» **Material provided**:
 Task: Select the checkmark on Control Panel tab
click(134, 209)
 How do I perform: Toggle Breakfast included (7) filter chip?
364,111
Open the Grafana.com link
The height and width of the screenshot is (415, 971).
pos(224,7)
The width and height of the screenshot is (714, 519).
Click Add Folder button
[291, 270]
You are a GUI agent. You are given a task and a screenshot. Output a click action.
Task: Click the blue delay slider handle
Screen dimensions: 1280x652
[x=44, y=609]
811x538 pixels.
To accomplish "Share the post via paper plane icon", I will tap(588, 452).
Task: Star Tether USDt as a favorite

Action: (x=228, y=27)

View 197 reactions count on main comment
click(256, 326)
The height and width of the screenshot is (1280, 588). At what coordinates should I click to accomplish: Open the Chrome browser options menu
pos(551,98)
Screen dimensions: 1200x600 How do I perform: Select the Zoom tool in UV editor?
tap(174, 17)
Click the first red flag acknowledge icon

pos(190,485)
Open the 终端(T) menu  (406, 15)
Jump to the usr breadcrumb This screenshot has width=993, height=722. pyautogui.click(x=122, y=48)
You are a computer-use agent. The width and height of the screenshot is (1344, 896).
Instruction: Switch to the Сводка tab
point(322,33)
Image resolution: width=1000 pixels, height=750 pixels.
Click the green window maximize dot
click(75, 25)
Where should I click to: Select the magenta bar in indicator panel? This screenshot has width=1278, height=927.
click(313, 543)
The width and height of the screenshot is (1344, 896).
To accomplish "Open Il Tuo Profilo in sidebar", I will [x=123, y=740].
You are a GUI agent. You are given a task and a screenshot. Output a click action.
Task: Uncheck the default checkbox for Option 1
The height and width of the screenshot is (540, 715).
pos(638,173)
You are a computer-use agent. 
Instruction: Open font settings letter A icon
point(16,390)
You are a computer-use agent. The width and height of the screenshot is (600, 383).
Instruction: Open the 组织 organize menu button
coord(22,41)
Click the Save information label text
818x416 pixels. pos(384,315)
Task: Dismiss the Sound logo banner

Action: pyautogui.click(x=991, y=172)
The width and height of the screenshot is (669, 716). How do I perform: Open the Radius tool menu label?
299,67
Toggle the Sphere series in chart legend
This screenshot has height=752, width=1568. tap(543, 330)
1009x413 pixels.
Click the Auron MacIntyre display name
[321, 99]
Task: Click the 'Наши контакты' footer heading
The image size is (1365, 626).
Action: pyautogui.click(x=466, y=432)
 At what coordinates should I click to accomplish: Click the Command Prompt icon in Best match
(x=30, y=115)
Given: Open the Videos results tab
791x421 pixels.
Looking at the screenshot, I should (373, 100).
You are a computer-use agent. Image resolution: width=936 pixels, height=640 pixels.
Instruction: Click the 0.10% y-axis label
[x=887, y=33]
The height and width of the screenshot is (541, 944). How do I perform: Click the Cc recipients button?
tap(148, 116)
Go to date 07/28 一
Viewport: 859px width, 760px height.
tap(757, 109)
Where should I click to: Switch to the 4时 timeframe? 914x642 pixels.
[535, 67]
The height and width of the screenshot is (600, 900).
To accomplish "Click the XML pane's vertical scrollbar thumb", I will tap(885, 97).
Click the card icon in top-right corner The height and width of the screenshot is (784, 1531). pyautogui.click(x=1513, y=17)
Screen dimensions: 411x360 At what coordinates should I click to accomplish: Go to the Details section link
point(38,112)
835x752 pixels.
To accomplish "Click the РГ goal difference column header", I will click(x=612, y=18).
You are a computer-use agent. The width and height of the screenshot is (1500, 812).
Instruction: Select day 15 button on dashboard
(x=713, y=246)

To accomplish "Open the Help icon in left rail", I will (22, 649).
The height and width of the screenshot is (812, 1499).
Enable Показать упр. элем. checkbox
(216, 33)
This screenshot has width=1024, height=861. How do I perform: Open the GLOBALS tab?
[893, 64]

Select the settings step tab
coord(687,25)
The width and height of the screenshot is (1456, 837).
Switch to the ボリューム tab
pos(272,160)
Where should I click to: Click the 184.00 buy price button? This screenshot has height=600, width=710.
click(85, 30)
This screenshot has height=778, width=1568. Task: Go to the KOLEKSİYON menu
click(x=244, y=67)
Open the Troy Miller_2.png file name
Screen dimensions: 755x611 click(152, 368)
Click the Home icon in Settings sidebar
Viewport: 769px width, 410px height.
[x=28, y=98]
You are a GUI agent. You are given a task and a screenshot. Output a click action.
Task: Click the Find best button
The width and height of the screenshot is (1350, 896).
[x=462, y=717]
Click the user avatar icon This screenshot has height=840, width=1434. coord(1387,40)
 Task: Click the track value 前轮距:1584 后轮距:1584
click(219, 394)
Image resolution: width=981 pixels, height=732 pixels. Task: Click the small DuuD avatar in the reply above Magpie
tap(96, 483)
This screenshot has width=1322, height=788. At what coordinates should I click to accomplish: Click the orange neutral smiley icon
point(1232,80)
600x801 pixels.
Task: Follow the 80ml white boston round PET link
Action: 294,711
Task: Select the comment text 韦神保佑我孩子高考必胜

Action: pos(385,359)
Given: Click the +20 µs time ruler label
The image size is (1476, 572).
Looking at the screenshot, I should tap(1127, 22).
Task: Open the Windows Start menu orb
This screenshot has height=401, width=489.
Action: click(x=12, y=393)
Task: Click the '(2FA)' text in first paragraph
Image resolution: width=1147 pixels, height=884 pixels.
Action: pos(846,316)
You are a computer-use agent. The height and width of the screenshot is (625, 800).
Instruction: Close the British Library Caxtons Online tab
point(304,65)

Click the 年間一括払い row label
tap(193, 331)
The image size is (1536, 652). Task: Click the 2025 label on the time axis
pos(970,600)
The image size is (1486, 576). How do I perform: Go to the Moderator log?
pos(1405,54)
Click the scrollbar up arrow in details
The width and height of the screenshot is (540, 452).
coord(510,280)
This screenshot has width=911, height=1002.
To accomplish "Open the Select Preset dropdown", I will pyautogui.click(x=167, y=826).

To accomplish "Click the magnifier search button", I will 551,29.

» **Problem to solve**:
Answer only with how many lines in the records include "computer".

» **Task result**:
6